Given entries
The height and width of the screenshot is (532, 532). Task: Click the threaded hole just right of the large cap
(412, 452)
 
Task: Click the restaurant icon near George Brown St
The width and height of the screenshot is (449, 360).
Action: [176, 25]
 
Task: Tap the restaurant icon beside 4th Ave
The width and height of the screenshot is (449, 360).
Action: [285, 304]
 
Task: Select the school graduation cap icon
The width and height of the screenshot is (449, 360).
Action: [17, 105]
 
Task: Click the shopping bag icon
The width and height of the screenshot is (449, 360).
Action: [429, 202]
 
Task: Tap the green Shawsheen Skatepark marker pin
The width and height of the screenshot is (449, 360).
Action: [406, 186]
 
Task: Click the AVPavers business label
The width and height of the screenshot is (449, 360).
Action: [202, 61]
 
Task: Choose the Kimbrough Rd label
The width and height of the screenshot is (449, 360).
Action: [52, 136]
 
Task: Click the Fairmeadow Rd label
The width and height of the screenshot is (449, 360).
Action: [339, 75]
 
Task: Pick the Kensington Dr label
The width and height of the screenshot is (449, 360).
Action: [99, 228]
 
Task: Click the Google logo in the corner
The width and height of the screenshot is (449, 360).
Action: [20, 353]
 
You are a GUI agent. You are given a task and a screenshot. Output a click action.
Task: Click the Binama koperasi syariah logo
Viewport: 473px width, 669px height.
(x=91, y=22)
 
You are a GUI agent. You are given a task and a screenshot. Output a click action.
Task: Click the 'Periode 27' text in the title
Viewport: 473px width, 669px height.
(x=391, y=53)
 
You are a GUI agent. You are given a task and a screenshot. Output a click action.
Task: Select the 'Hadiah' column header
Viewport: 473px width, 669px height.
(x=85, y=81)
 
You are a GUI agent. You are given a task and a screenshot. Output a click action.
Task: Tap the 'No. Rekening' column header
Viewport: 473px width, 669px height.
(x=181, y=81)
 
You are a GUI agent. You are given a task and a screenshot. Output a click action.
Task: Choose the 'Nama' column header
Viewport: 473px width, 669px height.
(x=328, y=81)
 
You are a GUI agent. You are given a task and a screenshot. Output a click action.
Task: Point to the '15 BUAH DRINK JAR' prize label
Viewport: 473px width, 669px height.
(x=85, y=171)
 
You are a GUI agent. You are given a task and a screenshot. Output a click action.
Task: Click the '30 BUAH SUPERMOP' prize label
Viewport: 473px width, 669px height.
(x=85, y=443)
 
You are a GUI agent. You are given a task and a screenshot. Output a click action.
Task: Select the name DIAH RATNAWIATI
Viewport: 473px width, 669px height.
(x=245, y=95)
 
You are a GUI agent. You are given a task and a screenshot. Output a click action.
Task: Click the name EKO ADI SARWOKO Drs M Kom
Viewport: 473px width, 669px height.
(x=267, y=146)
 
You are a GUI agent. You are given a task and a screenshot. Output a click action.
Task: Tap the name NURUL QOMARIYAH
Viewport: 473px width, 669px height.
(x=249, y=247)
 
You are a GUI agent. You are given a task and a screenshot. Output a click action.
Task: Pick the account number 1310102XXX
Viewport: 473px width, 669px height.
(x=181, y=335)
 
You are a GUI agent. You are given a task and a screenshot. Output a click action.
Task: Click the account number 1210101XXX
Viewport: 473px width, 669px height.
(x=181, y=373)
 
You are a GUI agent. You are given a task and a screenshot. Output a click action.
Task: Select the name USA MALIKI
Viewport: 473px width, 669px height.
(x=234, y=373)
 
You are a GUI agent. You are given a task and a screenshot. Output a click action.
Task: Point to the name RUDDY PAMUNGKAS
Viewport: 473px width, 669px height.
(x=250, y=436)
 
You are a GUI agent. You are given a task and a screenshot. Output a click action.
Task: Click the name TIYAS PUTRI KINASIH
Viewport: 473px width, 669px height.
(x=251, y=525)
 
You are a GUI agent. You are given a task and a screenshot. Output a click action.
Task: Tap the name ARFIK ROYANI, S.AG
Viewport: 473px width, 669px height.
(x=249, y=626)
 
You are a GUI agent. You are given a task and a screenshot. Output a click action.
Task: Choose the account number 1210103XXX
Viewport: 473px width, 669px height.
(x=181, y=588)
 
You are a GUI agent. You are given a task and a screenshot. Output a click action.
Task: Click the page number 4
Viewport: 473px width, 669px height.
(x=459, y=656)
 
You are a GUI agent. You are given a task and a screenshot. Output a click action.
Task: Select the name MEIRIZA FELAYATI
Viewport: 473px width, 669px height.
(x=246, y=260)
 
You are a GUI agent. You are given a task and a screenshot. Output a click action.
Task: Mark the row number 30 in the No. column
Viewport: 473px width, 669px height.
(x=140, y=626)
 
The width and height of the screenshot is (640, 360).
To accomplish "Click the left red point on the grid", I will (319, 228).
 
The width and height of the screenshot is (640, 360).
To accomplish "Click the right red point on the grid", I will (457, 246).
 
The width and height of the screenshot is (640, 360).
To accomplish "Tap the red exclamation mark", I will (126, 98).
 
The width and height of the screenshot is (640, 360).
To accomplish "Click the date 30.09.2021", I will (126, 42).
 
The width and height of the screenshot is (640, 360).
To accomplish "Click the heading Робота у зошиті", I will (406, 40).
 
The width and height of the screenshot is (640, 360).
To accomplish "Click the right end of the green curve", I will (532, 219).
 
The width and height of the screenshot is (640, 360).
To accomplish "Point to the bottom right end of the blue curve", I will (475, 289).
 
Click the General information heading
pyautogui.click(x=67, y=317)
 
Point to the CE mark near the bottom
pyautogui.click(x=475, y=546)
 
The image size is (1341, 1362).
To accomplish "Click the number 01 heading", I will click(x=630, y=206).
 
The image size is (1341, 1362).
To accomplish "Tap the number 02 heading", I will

Required task
Which lines in the rows above contain the word "curve"? Report each of them in full.

Written solution
To accomplish "Click the right end of the green curve", I will (532, 219).
To accomplish "Point to the bottom right end of the blue curve", I will (475, 289).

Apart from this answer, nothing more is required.